25 settembre 2025 | 15:54
Il blocco subito all’inizio dei lavori del consiglio comunale alle 14,30. In corso la lettura dei nomi delle oltre 80 mila vittime palestinesi per mano israeliana.
Bloccati i lavori del consiglio comunale di Pisa ad opera dei consiglieri di opposizione. Il fatto è avvenuto poco dopo l’inizio della seduta odierna alle 14,30. Il consigliere comunale Francesco Auletta, del gruppo Diritti in Comune (Una Città in Comune e Rifondazione Comunista) ad inizio seduta ha annunciato l’intenzione di interrompere i lavori della seduta fino a quando non sarà calendarizzato per il prossimo 2 ottobre un consiglio comunale a tema sul genocidio del popolo palestinese perpetrato da Israele.
“L’azione arriva dopo che la maggioranza che sostiene il sindaco Conti si è rifiutata per mesi di discutere le mozioni depositate contro il genocidio, per il riconoscimento dello stato palestinese, per il gemellaggio tra il comune di Pisa e Gaza City, a sostegno di Francesca Albanese e del Global Sumud Flotilla, per l’interruzione immediata del comune di Pisa di ogni rapporto economico e commerciale con le aziende con cui ha dei rapporti diretti come nel caso della Cynet o indiretti come con Teva attraverso Farmacie.Tante sono le cose che anche una amministrazione locale come quella pisana, può fare a sostegno del popolo palestinese e contro lo stato crimnale di Israele”.
Dopo questa comunicazione il consigliere comunale si è posizionato al centro della Sala delle Baleari e ha iniziato a leggere i nomi delle oltre 80 mila vittime palestinesi per mano israeliana. “Vogliamo rendere visibile in questa aula quello su cui la maggioranza di destra vuole stendere un velo di silenzio e di complicità.
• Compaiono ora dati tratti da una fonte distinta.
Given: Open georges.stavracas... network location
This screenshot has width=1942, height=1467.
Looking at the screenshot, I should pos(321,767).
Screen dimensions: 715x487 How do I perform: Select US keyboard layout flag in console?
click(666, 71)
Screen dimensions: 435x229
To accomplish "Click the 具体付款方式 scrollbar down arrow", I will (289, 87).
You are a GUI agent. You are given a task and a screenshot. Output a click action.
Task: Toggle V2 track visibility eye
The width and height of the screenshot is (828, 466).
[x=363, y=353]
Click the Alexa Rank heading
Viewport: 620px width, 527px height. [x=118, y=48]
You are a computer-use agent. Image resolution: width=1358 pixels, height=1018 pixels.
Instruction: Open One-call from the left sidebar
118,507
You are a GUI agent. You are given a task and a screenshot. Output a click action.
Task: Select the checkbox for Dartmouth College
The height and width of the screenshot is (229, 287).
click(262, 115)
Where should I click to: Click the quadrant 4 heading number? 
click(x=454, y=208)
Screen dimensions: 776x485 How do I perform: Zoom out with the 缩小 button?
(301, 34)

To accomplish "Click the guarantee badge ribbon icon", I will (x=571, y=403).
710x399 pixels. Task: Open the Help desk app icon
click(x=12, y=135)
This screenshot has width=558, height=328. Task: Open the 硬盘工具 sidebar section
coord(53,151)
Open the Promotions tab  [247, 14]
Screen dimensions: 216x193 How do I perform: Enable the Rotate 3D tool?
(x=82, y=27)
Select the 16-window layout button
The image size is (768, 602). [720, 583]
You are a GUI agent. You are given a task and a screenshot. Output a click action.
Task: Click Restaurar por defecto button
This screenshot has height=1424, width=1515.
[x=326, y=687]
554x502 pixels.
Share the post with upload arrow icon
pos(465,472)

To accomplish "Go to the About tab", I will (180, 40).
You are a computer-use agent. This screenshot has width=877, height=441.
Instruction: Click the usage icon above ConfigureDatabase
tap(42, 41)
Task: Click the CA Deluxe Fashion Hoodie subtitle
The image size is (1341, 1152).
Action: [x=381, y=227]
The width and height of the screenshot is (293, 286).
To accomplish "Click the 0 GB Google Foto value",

E continueremo a farlo, bloccando il normale andamento i lavori del consiglio, per tutto il tempo che sarà necessario finchè non verrà assunta la richiesta della coalizione Diritti in comune e che è sostenuta con forza anche dalle manifestazioni oceaniche che in questi giorni hanno bloccato la città e il paese. E’ urgente che anche il consiglio comunale di Pisa prenda parola e prenda posizione di fronte alla cittadinanza pisana e soprattutto di fronte alla storia”.